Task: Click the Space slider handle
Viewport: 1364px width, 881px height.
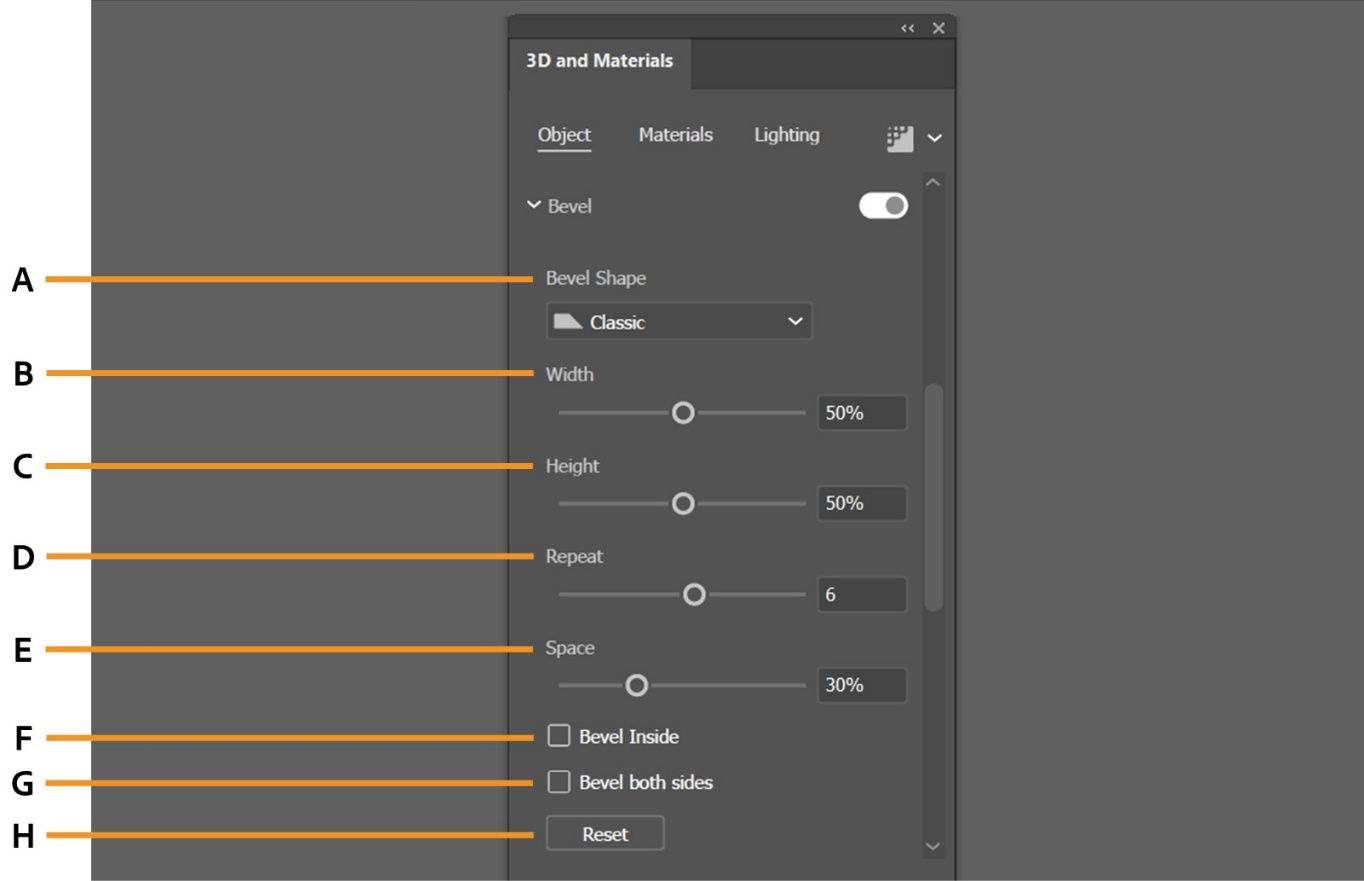Action: point(638,685)
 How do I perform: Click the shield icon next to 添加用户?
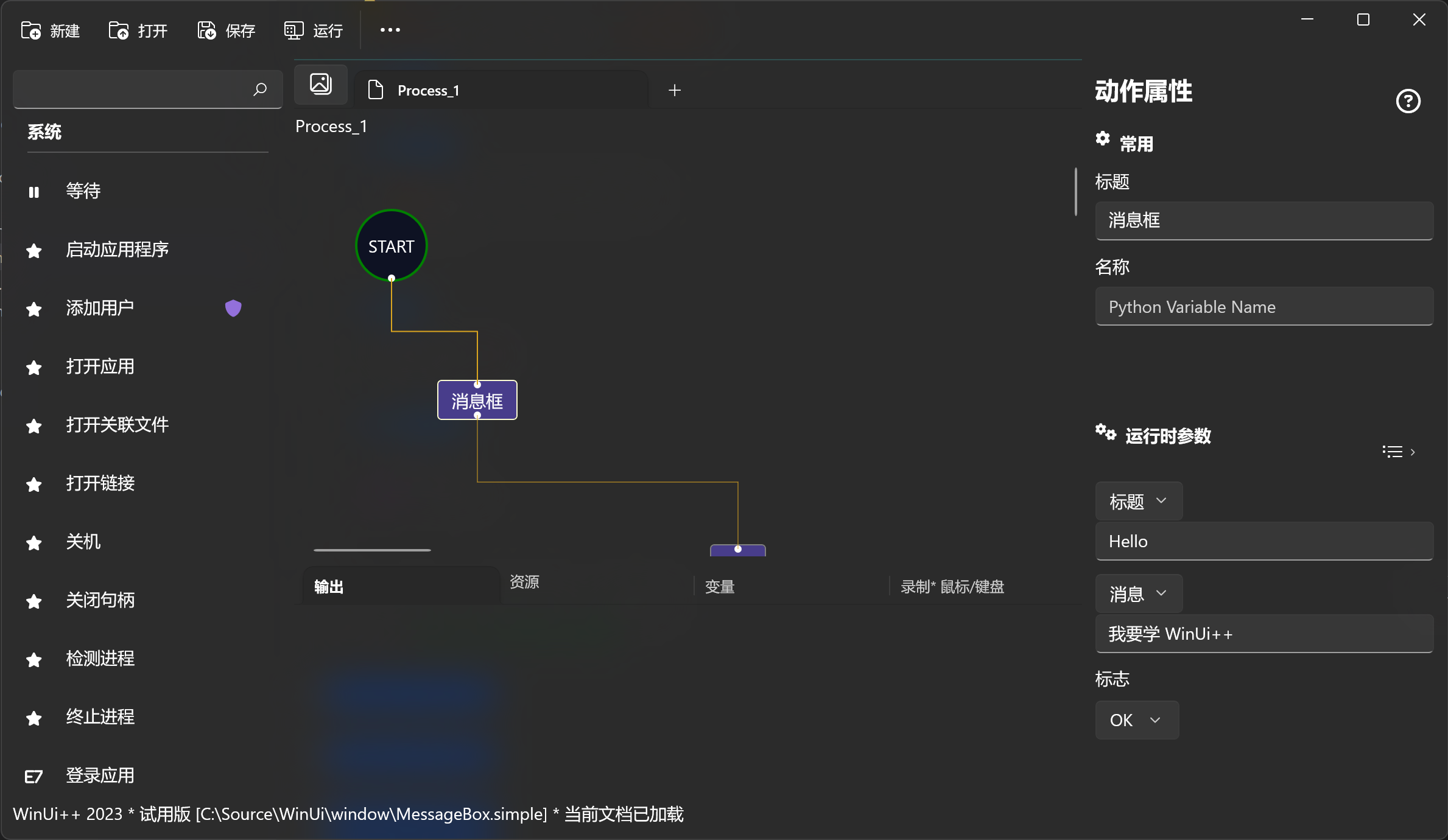(233, 308)
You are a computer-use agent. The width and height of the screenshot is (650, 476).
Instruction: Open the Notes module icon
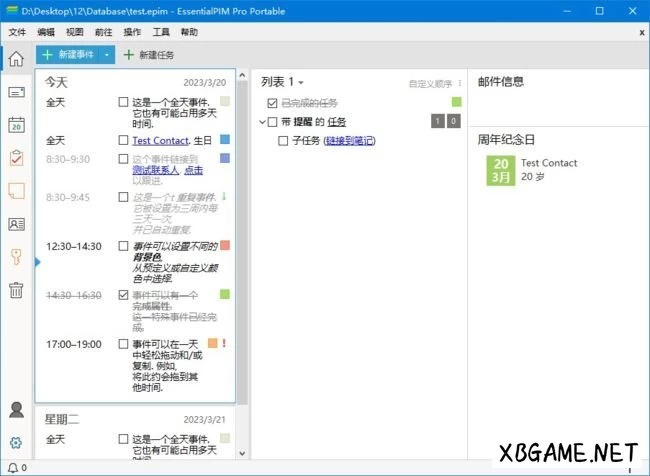[16, 191]

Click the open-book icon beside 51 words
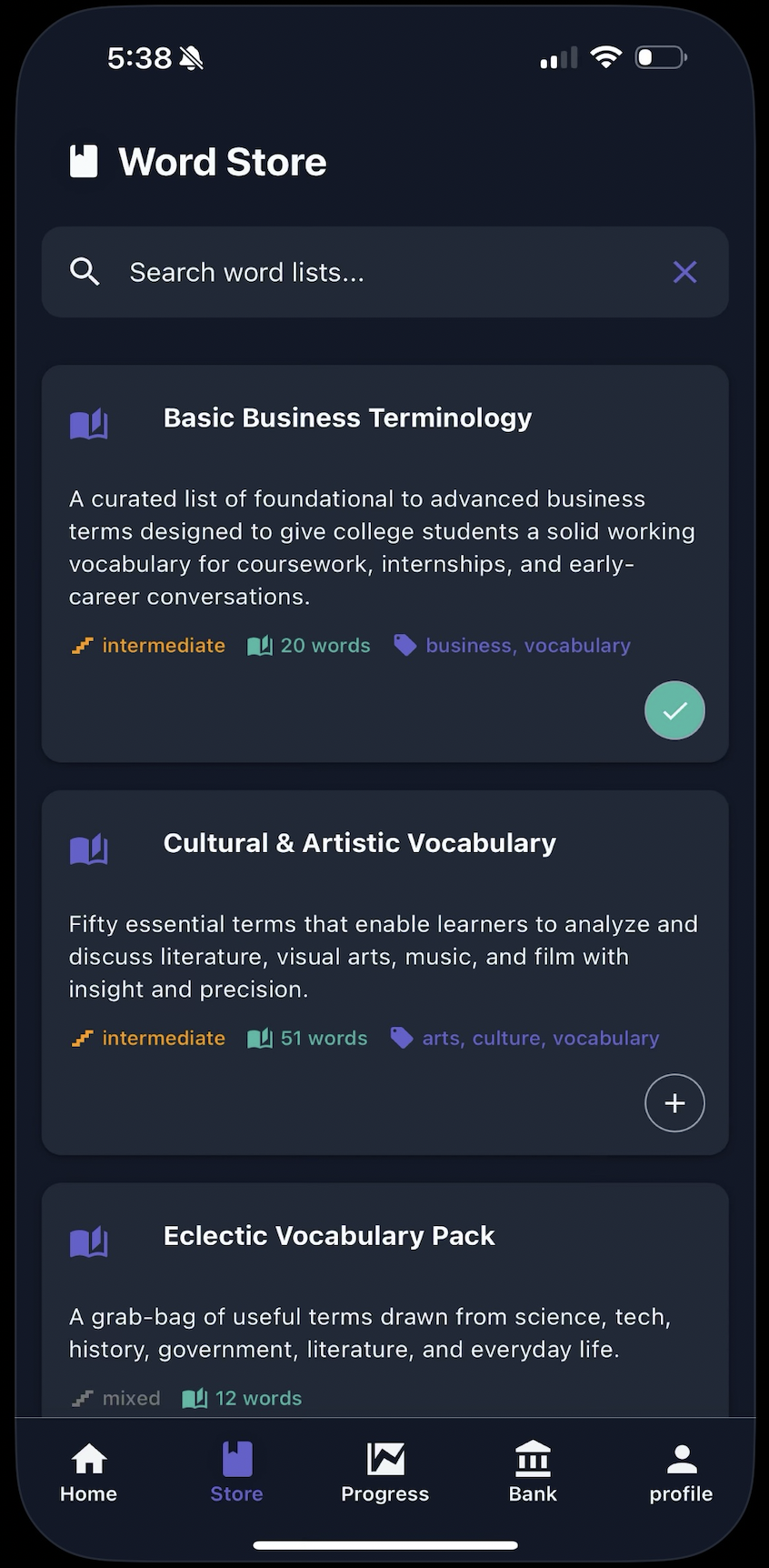click(258, 1037)
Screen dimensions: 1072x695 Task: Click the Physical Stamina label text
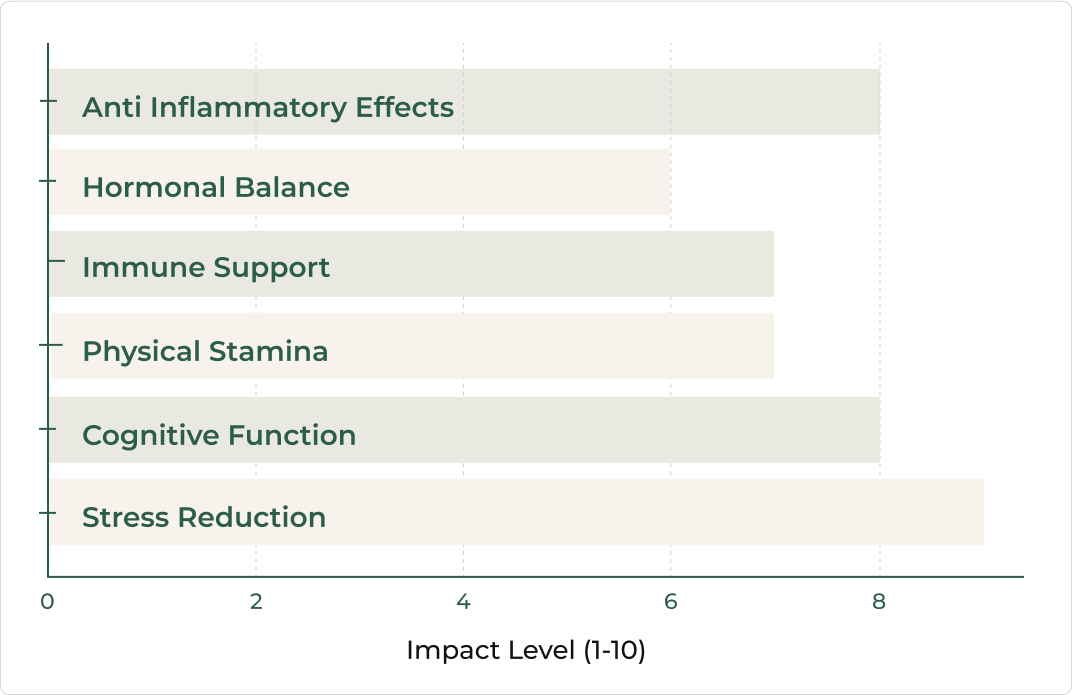click(205, 351)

■ ■ ■ ■ ■

■ What is needed: Can you swap every "icon" in the records above for "symbol" and write the lines out again with nothing else changed, leaving the pictures out?

■ Right answer:
Task: Click the Space slider handle
Viewport: 1364px width, 881px height.
Action: point(638,685)
 How do I perform: Click the shield symbol next to 添加用户?
(233, 308)
You are a computer-use agent. The width and height of the screenshot is (650, 476).
Instruction: Open the Notes module symbol
[16, 191]

Click the open-book symbol beside 51 words
click(258, 1037)
Screen dimensions: 1072x695 Task: Click the Physical Stamina label text
click(205, 351)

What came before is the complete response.